I forgot how this thing works. Since I’ve last written, I took the CFA exam again, we’ve had fiscal cliffs, an election, and all sorts of other stuff. I meant to write a post called “All I want for Christmas is not to go over the fiscal cliff…” but alas, holiday season intervened.

Regardless, there’s some news that came out earlier this week that the former CEO of AIG, Maurice Greenberg, was going to sue the Federal Government for parts of the bailout. Among them were the was a high 14% interest rate that they had to pay on funds and the fact that the previous shares were diluted when the government provided the funds.

Thankfully, AIG has decided not to partake in the lawsuit.

The complexities in this case can not all be explained in the space I have here. One thing I do want to say is that I’ve been against bailouts in general. I don’t see why taxpayers should have to front the bill for bad business practices, no matter how bad the economy will go down if a corporation goes bankrupt.

That being said, AIG’s bailout was good for both the firm itself, government, and to an extent, taxpayers! How is it good for government and taxpayers? Very simple. They made a profit. Our government is still heavily in debt and I see us approaching another debt ceiling before we actually get our ducks in a row, but this at least helps. Additionally, the country (and the world) does not have to endure the economic pains of a major financial institution going under.

For AIG, they still exist. They did not file bankruptcy. Share prices are not only higher than they were back in 2008, but the company itself is in another position. I’d considering actually owning this stock now. I mean, PE at under 3 for that big of a firm?

And now the former CEO is complaining that he didn’t get enough. Yay America.


I promised last week that I would actually write a bull opinion on a stock rather than going around and ripping the social media space.
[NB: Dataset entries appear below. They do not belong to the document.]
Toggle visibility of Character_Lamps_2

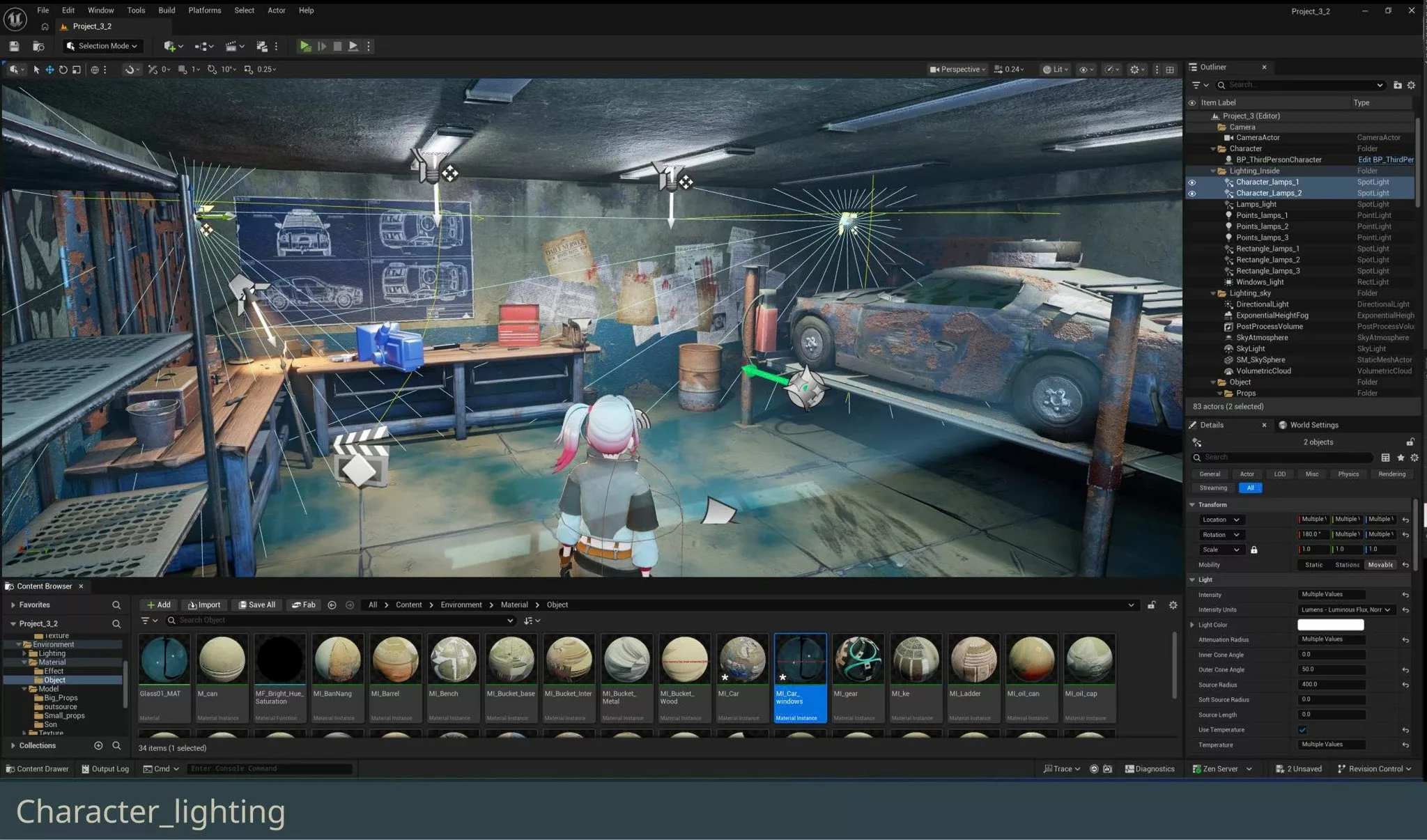click(x=1191, y=194)
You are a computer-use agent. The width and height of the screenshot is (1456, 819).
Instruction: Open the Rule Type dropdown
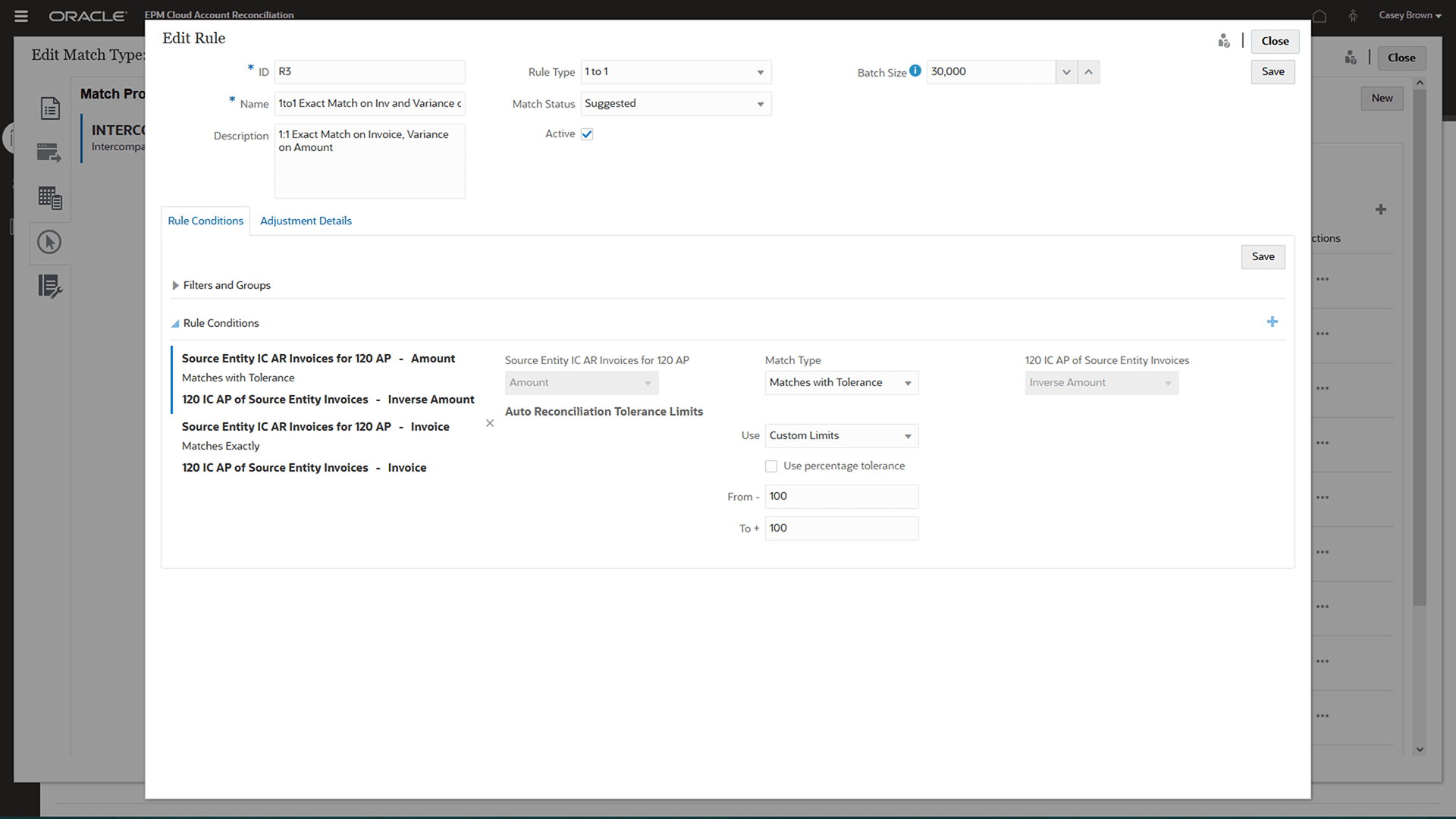click(x=760, y=71)
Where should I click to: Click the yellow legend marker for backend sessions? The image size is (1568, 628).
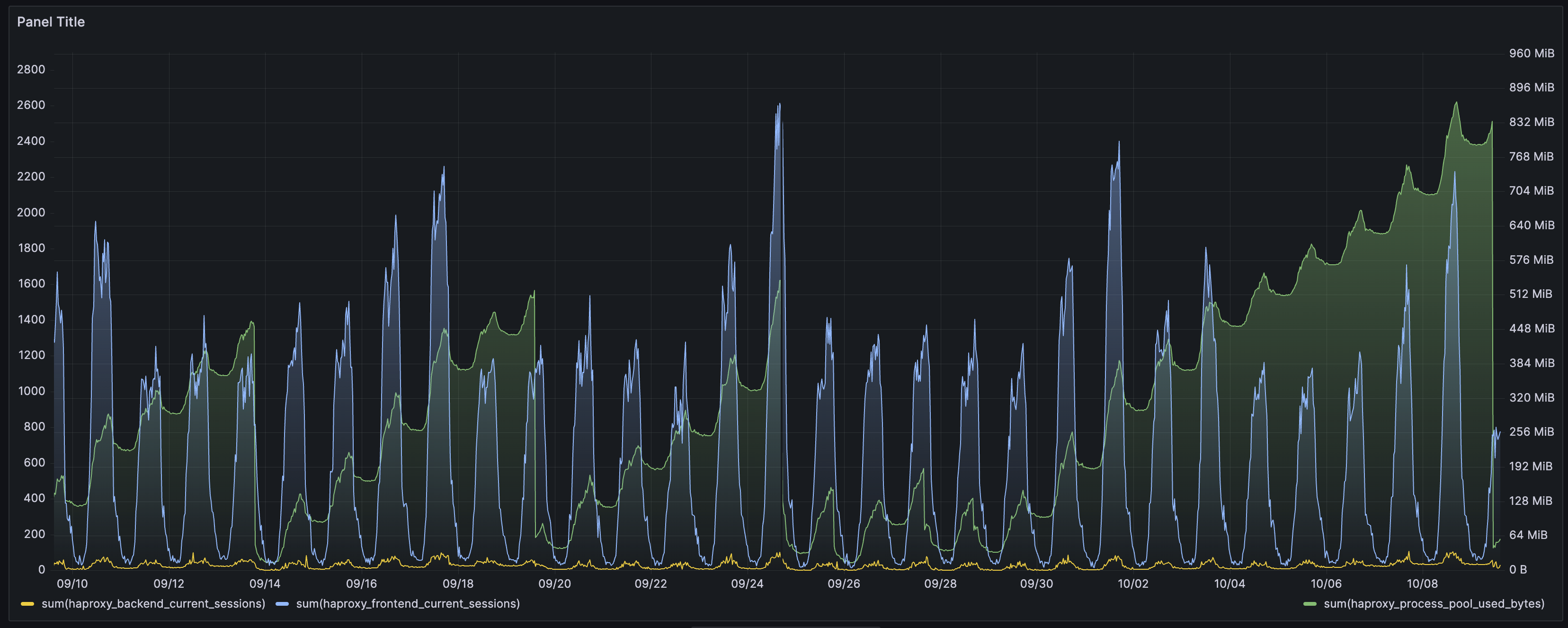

So I’m gonna force my attention over to financial institutions and recommend a buy. Beware: most of my posts are written as a result of something I see in the market. This time, however, I’m writing because I want to be bullish on something.

I was tempted to do something in Europe but given the turmoil and uncertainty, I could not think of anything I’d actually recommend.

So how about Bank of New York Mellon? It’s great asset manager that has gone through a lot of M&A, acquiring asset managers around the world. This does two things: it diversifies their holdings and gives them increased economies of scale. Given that it is in an industry that is going through much consolidation, worldwide research and economies of scale is a good thing. Add to that a wide economic moat and its an attractive company.

So how are the stats? At 21.44 it’s trading at 3/4 book value of 28.51 (ttm). Compared to the S&P 500 it’s trading below PE, Price/Sales, and Price/CF ratio averages also. Therefore, it’s a pretty cheap stock with regard to those metrics.

As I mentioned before, the company has done a large number of acquisitions lately but is not planning any future acquisitions. I believe this will give the company some opportunities to grow organically as these acquisitions settle into place.

Overall, it looks to be a great stock. While it is an “asset manager”, it also is a custodian for a number of funds, giving it the ability to collect fees at low risk, unless something like financial crisis of 2008 happens again and banks start refusing trades from people. But I don’t see that happening any time soon.